The boon companion of the colossal elephant was a common cat! This cat had a fashion of climbing up the elephant’s hind legs and roosting on his back. She would sit up there, with her paws curved under her breast, and sleep in the sun half the afternoon. It used to annoy the elephant at first, and he would reach up and take her down, but she would go aft and climb up again. She persisted until she finally conquered the elephant’s prejudices, and now they are inseparable friends. The cat plays about her comrade’s forefeet or his trunk often, until dogs approach, and then she goes aloft out of danger. The elephant has annihilated several dogs lately that pressed his companion too closely.
(Innocents Abroad)
Robert Regan, in The Reprobate Elect in The Innocents Abroad offers that the entire episode in the Zoological Gardens of Marseilles is a fiction.
"On the morning of 12 July they completed the twenty-hour return trip to Marseilles. They checked back into the same hotel. There Mark Twain must have written his Alta letter dated "Paris, July 12th, I867," and there Jackson probably finished his long letter to the Democrat dated "Paris, July 11, I867." Would these two, having just returned from Paris, where they packed ten days' sightseeing into five-including, Mark Twain says, the Jardin des Plantes with its famous ménagerie (IA, Ch. 15, p. 150)-heavy with fatigue from a day and night in the cramped French cars and faced with journalistic deadlines of sorts, have scurried off with Dan, a man with tastes quite as worldly as their own, to Marseilles' dinky little zoo? And would they have spent an hour there, stirring up an old stork, "pimply about the head . . . scaly about the legs," simply to discharge some of their animosity against the pilgrims? Unlikely on all scores, and most of all because these three men had apparently not at that point developed any special animosity toward the people Mark Twain would after the fact style pilgrims. "The Pilgrim" bird seems, then, to come from a fabulous bestiary. This intrusion of fiction into a work of almost journalistic reliability should assure us that the author knew what he was about-that he perceived the need for early treatment of the pilgrims as the boys' antagonists and as their foils."
From a correspondence with Robert Hirst of The Mark Twain Project via Twain-L (April 4, 2022), it seems there is some dispute regarding Mark Twain's visit to the zoo.

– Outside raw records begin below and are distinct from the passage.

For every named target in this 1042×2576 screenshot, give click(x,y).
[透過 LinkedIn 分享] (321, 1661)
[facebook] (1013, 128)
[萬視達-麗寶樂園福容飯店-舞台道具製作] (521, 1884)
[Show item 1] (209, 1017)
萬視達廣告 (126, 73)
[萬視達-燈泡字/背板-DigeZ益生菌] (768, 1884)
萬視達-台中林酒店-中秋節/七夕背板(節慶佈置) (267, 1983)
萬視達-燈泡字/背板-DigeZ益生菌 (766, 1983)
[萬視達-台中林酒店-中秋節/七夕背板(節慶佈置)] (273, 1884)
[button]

"But the Jardin Zoologique was hardly “remote”: it was less than a mile away from their hotel, an easy carriage ride, and visiting it might have preceded (or followed) their other “objects of interest,” even though Jackson does not mention it. Other passengers easily made the trip. On 5 July Emily Severance recorded that, along with her husband Solon and Mary Mason Fairbanks, she visited the Zoological Gardens, describing them as having “extensive grounds beautifully laid out. . . . The trees are large, the gardens fine, undulating, rock work with water playing over it, cages of singing birds of all kinds, wild and domestic land and aquatic, animals of every sort.” Passenger William James visited it as well, noting that he had seen ostriches, monkeys, a baboon, an elephant, as well as a “white stork with pink legs.” Mark Twain’s ingenious embroidery of that stork does not make the passage into that rarity in *Innocents*, a pure fiction."